An FCC spokesperson told TVNewsCheck that no one was available to discuss the new online system.
At Sunlight, Hatch’s staff is working to automate as much as possible its tracking and downloading of new filings. The degree to which that is successful will determine how much additional manpower he’ll need to track the spending.
Right now, he said, he has between a half dozen and a dozen people working on the project.
Hatch said he knew of no willful non-compliance by TV stations and only scattered incidences of problems with filings, such as a contract missing a page.
“We’re hearing the process is proving to be burdensome for some stations,” says Ann Marie Cumming, VP of communications at NAB, which failed to win a court order blocking the new rule from taking effect.
Only a couple of hundred stations in the top 50 markets have to upload filings now, but the requirement will extend to all stations in even the smallest markets in 2014.
NAB had objected to broadcasters having to disclose ad sale pricing information, while competing media outlets are able to continue to keep that data secret. “It … puts stations at a competitive disadvantage,” Cumming says.
Tom Griesdorn, GM of Dispatch Broadcast Group’s CBS affiliate WBNS Columbus, Ohio, said he is coping with the new requirement.
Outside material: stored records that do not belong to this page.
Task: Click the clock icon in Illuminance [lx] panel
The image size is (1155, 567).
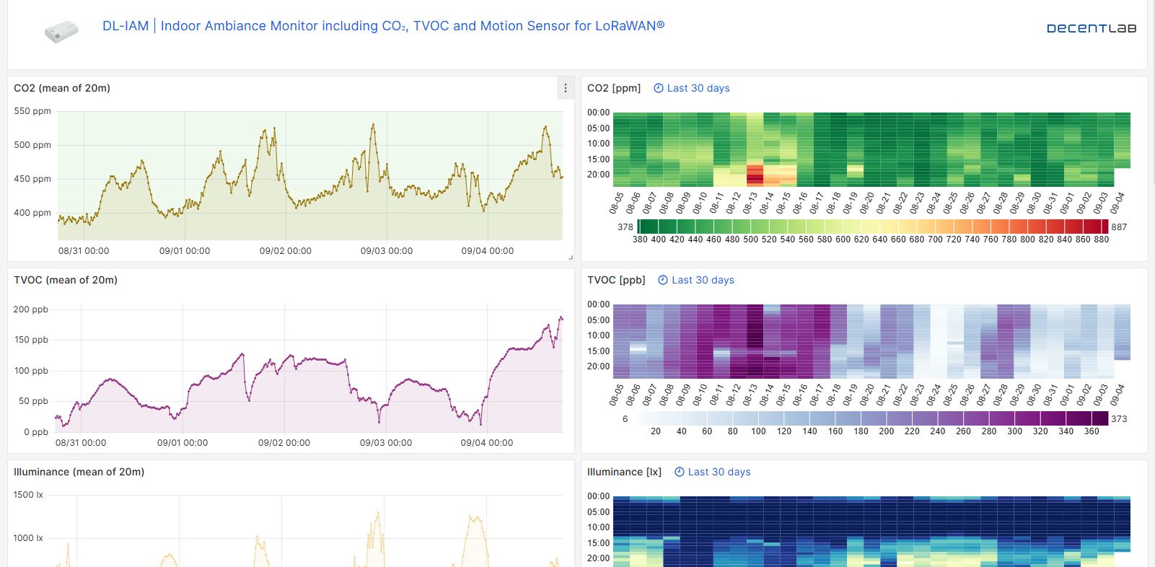Action: [x=679, y=472]
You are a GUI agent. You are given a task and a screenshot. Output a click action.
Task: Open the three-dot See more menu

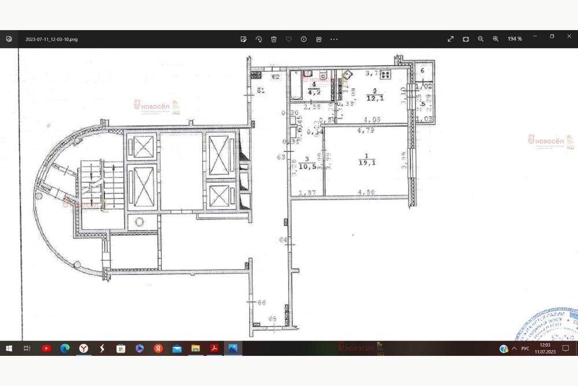pyautogui.click(x=334, y=39)
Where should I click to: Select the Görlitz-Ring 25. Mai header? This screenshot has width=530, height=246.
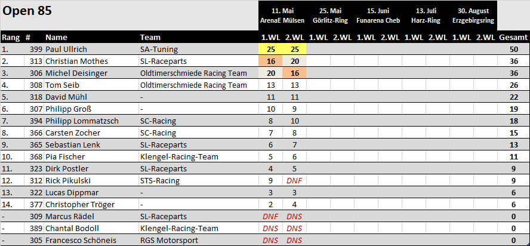[x=330, y=16]
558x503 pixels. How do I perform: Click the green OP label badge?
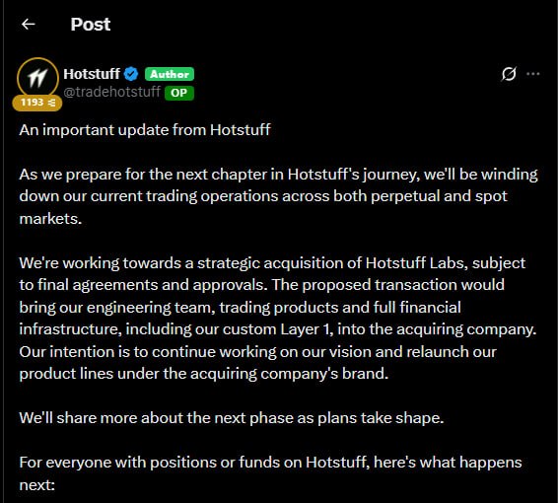coord(179,93)
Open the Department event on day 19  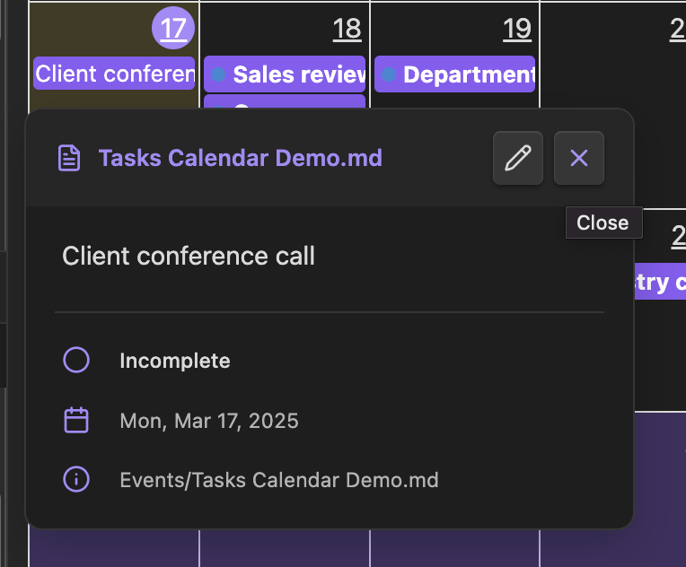[x=454, y=74]
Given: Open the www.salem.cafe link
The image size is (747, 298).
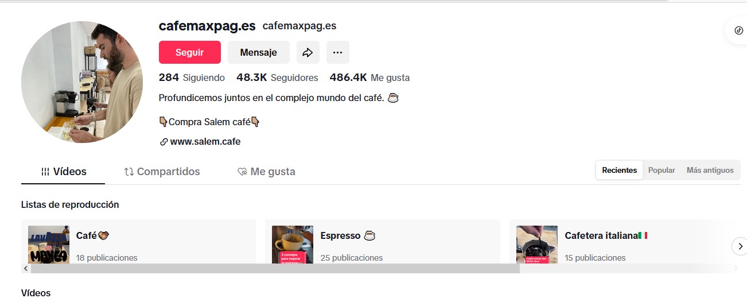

Posting each order requires “quite a bit of time,” he said. That’s resulted in some overtime costs and is also demanding the attention of a part-timer hired to help deal with the heavy political ad demand this year.
Griesdorn said there have been some problems with PDF files becoming corrupted when uploaded, so staffers have had to call the FCC to get things straightened out.
Although the system seems to be working, he said, he’d rather return to the paper-only method. The burden should be on the people involved in an election to search information in a station’s public file, rather than making stations expend resources to put the material online where it is accessible not only to political campaigns and watchdog groups, but also to other types of advertisers.
“I haven’t yet had an opportunity, because we’ve been so busy, to stop and think about the backlash of having all of our advertisers being able to access these sites to obtain rates, quotes and specific orders to use against us in the future in negotiations,” he said.
Broadcasters at Spanish-language, independent and CW stations in the top 50 markets should not be surprised to have data gatherers show up at their studios to copy the political ad contracts from their public files.
The same holds true for stations outside the top 50 markets, but in political battleground states.
Free Press and its allies are actively recruiting students and others to be “Political Ad Sleuths” who will gather paper copies of political ad contracts so that data can be added to what’s being gotten from the online filings. The sleuths also are being sent to stations that are now filing online to gather copies of ad contracts from before Aug. 2.
“The need is enormous, so I don’t think we’ll be able to cover the entire country by any means, but we’re hopeful,” said Josh Stearns, journalism and public media campaign director at Free Press, who had been out last week visiting stations in Chicago.
His teams last month completed data gathering from every TV station in Wisconsin, which was selected because of the heavy spending for this year’s gubernatorial recall election. Now, Free Press is recruiting faculty and students on college campuses in hopes of replicating that effort in other states.
The paper copies the volunteers gather from the stations are being posted on a website called Document Cloud. Like those on the FCC site, they are PDF documents and unsearchable.
Just what the interest groups will be able to do with the data remains to be seen.
Rather than comprehensive reports on campaign spending, they are for now putting out blog items on some highlights unearthed in the broadcasters’ filings and offering guidance to reporters on how to locate information for specific stories.